«Zambianchi ucciso dai traumi dovuti allo schiacciamento del torace»

L'esito dell'autopsia sulla salma del 64enne piacentino travolto e ucciso a Pontenure da un'auto che poi si è data alla fuga. Venerdì in carcere la convalida dell'arresto del conducente bloccato dai carabinieri

E’ morto per le gravi lesioni agli organi interni, provocate da uno schiacciamento a livello del torace. E’ il primo risultato sulla causa della morte di Pinuccio Zambianchi, il 64enne travolto e ucciso, a Pontenure, da un’auto condotta da un uomo, poi arrestato, ubriaco e che è fuggito dopo lo scontro. E negli attimi concitati della fuga, l’auto killer, in retromarcia, sarebbe passata una o due volte sul corpo dell’uomo a terra. Il medico legale Chen Yao, dell’università di Pavia, ha eseguito la mattina del 3 settembre, l’esame autoptico sul corpo del 64enne, disposto dal sostituto procuratore Emilio Pisante. Il pm ha chiesto al medico di consegnare l’esito dell’autopsia entro 60 giorni. Intanto, domani mattina T.P., il 47enne, in carcere sarà sentito dal gip Giuseppe Bersani per la convalida dell’arresto eseguito dai carabinieri. Ad assistere l’uomo ci sarà il suo avvocato difensore, Alessandro Righi.

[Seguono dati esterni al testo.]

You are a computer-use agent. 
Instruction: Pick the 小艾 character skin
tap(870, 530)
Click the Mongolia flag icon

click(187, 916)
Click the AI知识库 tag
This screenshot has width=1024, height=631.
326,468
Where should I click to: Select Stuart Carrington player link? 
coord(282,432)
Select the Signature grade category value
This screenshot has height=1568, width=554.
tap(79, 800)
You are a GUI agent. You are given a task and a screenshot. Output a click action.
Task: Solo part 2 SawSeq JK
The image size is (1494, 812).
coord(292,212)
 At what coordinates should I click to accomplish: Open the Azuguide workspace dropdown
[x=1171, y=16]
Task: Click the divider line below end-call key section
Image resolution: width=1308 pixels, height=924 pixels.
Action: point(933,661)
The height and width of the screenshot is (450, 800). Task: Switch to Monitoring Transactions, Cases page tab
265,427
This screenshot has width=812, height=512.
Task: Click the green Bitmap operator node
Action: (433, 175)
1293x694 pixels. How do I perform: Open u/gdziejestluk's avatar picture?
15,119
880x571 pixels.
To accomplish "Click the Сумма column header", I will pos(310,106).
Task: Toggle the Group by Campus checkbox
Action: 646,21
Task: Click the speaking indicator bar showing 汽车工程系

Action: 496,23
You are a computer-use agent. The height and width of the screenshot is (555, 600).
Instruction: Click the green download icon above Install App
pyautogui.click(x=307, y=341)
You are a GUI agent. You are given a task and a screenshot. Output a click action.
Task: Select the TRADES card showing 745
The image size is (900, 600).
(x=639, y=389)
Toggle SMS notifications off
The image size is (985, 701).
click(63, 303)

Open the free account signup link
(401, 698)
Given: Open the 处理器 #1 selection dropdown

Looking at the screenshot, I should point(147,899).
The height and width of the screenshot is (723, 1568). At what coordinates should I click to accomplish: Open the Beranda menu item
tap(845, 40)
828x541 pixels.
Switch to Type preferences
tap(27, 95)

La procura potrebbe già aver rubricato l’accusa di omicidio volontario (e quindi non colposo), dopo aver accusato l’uomo di omissione di soccorso e fuga, guida in stato di ebbrezza (il test dell’alcolimetria avrebbe rilevato un quantitativo superiore di quattro volte al minimo consentito dalla legge) e resistenza. Intanto, il perito incaricato dalla procura di definire la dinamica dell’incidente ha consegnato un primo risultato: la vettura che ha colpito lo scooter su cui viaggiava Zambianchi e sua moglie è proprio quella dell’uomo ora in carcere. L'uomo, infatti, aveva detto di non ricordare nulla e che la vettura che aveva provocato l’incidente non sarebbe stata la sua.